> Goal of the exercise
Can you write out everything in the listing from the line with "Click the Send" down to the line with "Action: (48, 245)", swapping "Overdue Reminder" for "Payment Reminder" and leaving the rest unchanged?

> Record list

..........

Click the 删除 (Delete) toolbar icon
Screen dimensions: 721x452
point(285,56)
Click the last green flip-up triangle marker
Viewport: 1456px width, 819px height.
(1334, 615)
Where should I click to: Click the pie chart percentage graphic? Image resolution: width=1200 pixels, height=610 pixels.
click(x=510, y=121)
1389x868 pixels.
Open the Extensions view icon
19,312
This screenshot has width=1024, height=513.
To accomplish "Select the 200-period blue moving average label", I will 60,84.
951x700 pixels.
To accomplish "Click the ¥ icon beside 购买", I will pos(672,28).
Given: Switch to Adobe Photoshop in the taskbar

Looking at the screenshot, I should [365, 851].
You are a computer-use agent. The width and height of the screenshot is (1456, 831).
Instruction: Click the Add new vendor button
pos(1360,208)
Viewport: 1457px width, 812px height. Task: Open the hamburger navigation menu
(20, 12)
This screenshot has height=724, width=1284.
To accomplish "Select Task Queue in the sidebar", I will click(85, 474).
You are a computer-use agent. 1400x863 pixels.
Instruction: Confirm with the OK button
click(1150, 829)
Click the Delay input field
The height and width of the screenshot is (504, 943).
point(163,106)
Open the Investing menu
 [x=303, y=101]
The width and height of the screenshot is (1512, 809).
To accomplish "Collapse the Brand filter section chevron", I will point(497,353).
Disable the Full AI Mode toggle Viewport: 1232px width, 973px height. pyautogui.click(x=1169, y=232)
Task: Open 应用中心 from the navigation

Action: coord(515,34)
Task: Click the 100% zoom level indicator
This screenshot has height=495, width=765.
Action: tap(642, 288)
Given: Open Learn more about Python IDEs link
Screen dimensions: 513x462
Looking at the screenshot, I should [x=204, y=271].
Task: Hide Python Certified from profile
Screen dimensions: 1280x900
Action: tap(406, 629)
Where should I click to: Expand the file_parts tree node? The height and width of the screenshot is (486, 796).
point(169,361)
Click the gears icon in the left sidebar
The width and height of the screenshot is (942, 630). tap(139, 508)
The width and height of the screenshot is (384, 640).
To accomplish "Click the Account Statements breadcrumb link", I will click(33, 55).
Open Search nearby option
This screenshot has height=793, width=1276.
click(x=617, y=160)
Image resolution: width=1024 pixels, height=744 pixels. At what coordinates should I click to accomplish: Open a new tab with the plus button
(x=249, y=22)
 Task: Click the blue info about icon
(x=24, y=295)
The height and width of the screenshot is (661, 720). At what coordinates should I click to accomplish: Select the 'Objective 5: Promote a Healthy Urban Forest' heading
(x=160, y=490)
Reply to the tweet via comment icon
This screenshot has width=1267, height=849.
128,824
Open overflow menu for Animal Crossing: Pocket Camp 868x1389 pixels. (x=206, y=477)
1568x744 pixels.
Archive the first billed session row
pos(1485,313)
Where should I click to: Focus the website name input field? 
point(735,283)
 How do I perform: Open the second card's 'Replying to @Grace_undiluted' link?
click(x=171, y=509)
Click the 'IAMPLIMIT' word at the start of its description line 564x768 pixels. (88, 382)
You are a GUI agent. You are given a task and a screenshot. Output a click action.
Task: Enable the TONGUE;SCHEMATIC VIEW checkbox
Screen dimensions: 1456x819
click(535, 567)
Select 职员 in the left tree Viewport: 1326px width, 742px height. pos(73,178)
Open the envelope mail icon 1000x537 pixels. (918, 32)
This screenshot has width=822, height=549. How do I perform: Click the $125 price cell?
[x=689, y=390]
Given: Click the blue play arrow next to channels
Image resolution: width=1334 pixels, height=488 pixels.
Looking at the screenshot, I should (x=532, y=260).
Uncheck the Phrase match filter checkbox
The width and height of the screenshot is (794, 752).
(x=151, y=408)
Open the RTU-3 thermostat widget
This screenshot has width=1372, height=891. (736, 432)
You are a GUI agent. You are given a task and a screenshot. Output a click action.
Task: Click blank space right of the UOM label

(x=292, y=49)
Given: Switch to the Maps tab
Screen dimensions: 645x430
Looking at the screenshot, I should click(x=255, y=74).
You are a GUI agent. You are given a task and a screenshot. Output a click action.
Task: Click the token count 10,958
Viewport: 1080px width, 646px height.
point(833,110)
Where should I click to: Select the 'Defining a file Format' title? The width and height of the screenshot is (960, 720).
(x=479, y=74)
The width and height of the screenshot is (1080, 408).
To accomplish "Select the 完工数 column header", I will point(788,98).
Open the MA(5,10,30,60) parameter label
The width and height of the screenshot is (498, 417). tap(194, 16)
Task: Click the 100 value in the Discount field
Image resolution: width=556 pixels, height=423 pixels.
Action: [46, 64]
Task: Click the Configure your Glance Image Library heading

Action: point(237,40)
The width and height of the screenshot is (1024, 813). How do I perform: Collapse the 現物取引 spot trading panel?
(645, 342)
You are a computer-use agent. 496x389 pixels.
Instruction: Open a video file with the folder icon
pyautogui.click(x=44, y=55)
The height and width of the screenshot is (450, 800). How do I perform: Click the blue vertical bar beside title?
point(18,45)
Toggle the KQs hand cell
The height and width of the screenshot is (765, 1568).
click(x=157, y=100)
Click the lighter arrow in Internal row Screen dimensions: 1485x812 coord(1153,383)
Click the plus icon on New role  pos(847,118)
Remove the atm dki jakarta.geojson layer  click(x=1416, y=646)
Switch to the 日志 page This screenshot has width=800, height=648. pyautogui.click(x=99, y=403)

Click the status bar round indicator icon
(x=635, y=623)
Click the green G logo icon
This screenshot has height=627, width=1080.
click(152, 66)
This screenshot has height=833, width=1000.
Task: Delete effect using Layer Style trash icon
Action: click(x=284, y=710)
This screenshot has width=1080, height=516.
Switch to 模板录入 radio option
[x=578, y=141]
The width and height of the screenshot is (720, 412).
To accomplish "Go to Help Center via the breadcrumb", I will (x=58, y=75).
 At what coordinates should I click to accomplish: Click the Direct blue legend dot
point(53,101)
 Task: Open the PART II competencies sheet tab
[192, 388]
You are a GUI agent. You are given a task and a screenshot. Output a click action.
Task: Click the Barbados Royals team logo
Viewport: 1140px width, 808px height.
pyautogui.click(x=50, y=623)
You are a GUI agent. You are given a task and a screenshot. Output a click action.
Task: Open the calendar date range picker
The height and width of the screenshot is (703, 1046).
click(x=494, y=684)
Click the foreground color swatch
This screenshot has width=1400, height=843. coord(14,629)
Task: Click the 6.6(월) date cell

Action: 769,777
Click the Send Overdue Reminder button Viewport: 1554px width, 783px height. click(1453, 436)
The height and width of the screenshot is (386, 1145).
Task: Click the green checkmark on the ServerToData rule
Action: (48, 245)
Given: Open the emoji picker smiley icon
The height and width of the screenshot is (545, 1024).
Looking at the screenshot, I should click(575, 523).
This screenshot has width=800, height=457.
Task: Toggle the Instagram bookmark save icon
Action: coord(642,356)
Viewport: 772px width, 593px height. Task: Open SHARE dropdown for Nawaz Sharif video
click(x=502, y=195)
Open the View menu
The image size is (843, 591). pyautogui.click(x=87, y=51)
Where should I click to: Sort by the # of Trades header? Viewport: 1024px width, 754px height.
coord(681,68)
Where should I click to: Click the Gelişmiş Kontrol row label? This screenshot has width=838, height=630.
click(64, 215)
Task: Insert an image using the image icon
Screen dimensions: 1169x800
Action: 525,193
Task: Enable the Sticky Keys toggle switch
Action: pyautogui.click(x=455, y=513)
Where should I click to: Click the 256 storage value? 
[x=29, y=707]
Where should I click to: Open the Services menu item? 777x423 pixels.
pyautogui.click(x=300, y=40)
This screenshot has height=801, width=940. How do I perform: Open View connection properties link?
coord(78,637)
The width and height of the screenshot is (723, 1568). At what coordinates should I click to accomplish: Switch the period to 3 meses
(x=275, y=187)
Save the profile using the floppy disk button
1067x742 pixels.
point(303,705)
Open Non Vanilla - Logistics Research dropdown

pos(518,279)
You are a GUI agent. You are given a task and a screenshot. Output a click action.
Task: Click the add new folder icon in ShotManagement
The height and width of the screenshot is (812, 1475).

..........

> Expected output
Click the Send Payment Reminder button Viewport: 1554px width, 783px height. click(1453, 436)
The height and width of the screenshot is (386, 1145).
Task: Click the green checkmark on the ServerToData rule
Action: (48, 245)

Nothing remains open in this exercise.